Safe u64 modular multiplication

I am trying to perform "(a * b) % m" on u64 avoiding the multiplication overflow. I think this operation is still missing from the Rust std lib.

Online I've found this C++ code that on a 64 bit system seems to work correctly (compiled with a recent GCC):

uint64_t mul_mod(uint64_t a, uint64_t b, uint64_t m) {
    uint64_t q;
    uint64_t r;
    asm("mulq %3;"
        "divq %4;"
        : "=a"(q), "=d"(r)
        : "a"(a), "rm"(b), "rm"(m));
    return r;
}

I have tried to convert it in Rust, but it gives me a "error: malformed inline assembly":

#![feature(asm)]

#[cfg(any(target_arch = "x86_64"))]
fn mul_mod(a: u64, b: u64, m: u64) -> u64 {
    let mut q: u64;
    let mut r: u64;
    unsafe {
        asm!("mulq $3"
             "divq $4"
             : "=a"(q), "=d"(r)
             : "a"(a), "rm"(b), "rm"(m)
             );
    }
    r
}

fn main() {}

Do you know how to fix it?

The semicolons are missing and Rust doesn't have string literal concatenation. This works, but only in release mode (optimizations on).

Oh, thank you. Why is it working only in release mode?

I am compiling this code (on Windows 64 bit, rustc 1.12.0-nightly (54c0dcfd6 2016-07-28)):

#![feature(asm)]

#[allow(unused_variables, unused_mut, unused_assignments)]
#[cfg(any(target_arch = "x86_64"))]
// Performs  (a * b) % m  in 128 bits.
fn mul_mod(a: u64, b: u64, m: u64) -> u64 {
    let mut q: u64;
    let mut r: u64; // r = a b mod m

    unsafe {
        asm!("mulq $3; divq $4;"
             : "=a"(q), "=d"(r)
             : "a"(a), "rm"(b), "rm"(m)
             );
    }

    r
}

fn main() {
    println!("{}", mul_mod(10, 300, 3));
}

If I compile without optimizations:

rustc test.rc

The code compiles and it seems to work...

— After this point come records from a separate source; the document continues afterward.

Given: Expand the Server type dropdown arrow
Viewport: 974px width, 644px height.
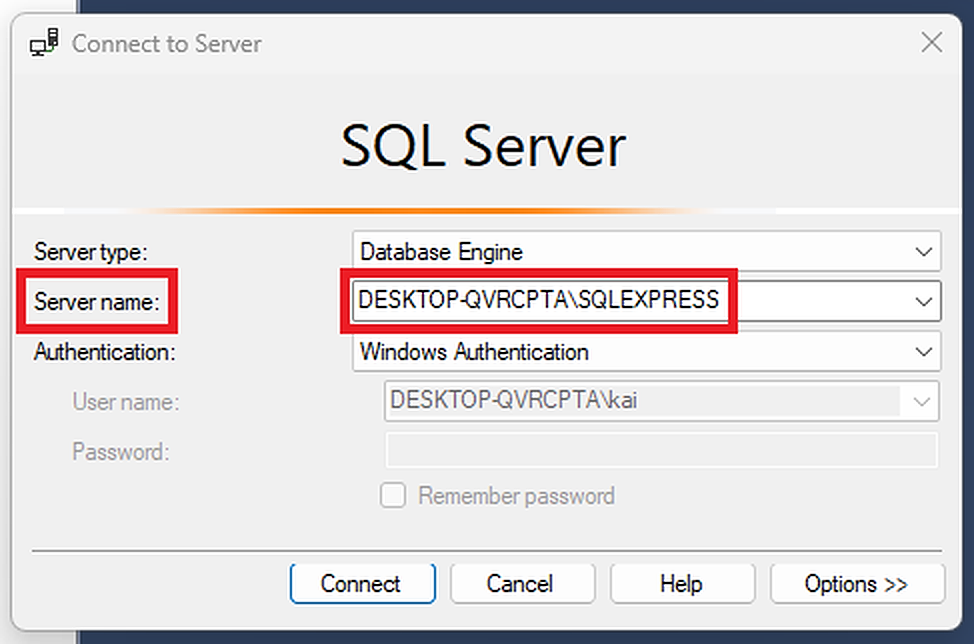Looking at the screenshot, I should click(x=923, y=252).
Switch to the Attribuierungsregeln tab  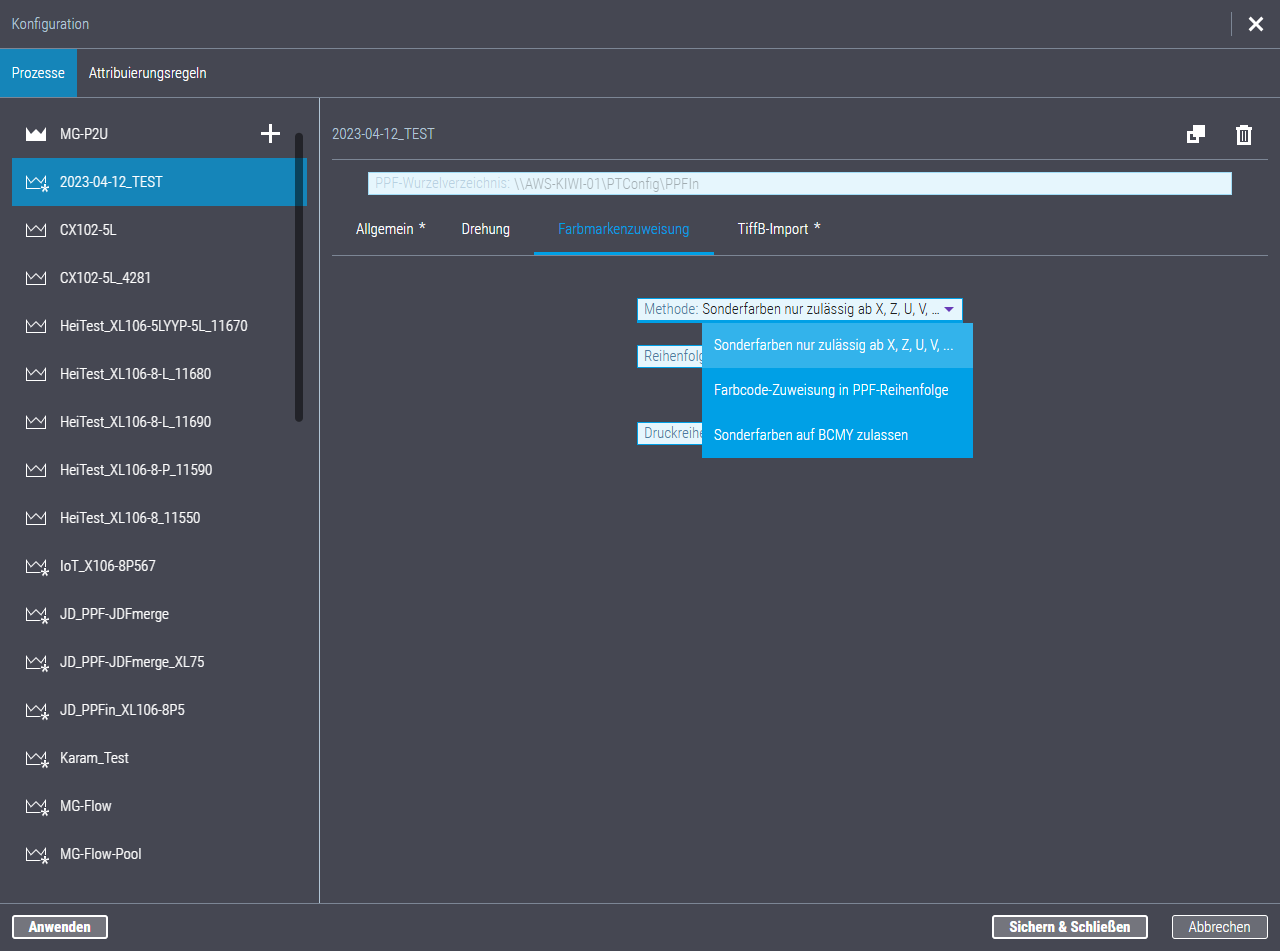point(148,72)
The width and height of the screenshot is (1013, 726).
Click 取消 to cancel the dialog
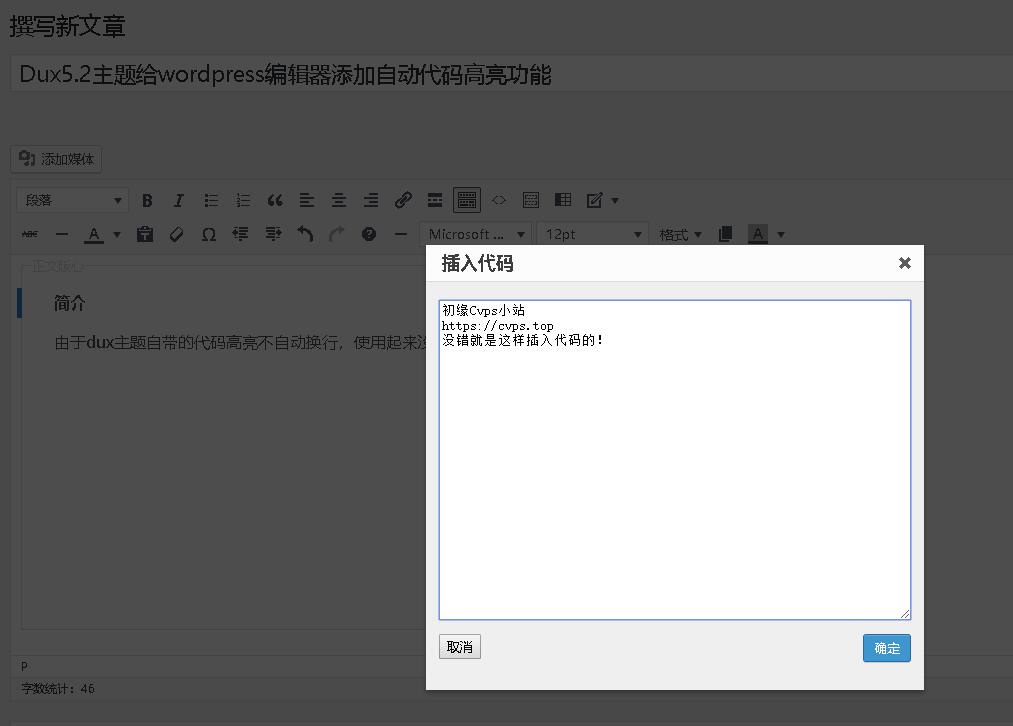(x=460, y=647)
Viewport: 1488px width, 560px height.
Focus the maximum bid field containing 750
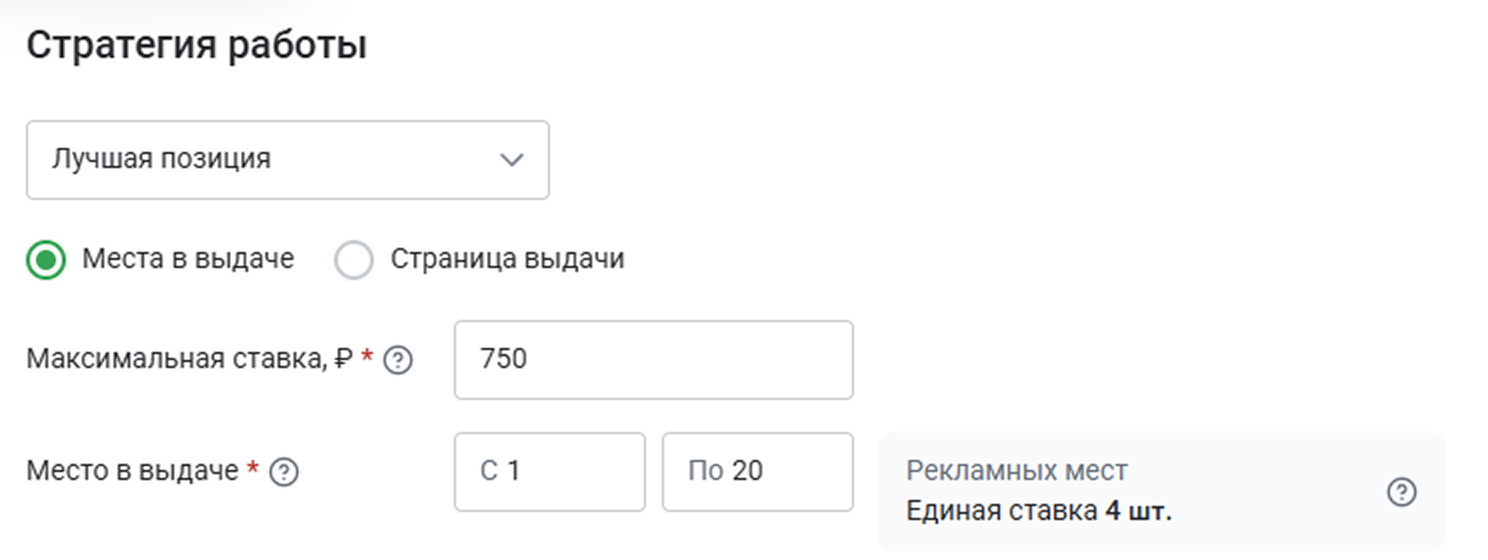(x=653, y=359)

But if I compile with optimizations, the Rustc seems to crash:

...>rustc -O test.rs
Assertion failed!

Program: ...\rustc.exe
File: .../bot/slave/nightly-dist-rustc-win-gnu-64/build/src/llvm/lib/CodeGen/LiveVariables.cpp, Line 133

Expression: MRI->getVRegDef(reg) && "Register use before def!"
        asm!("mulq $3; divq $4;"
             : "=&{ax}"(q), "=&{dx}"(r)
             : "{ax}"(a), "r"(b), "r"(m)
             );

Seems to work with both release and debug builds. (I think LLVM is supposed to support the "a" register class in theory, but clang never uses it, so it might just be broken.)

Note that the divq will trap if the result doesn't fit into a 64-bit integer, so use carefully. (I think it's sufficient to check a < m && b < m.)

1 Like

Clang supports the "a" register class but LLVM doesn't. Clang will transform the constraint into "{ax}" before passing it on to LLVM. Rust on the other hand does not perform any pre-processing and passes the constraints to LLVM directly.

Thank you.

Right, I've seen that. So to have a "safe" mul_mod (that works with all u64 inputs) I have to add more asm instructions.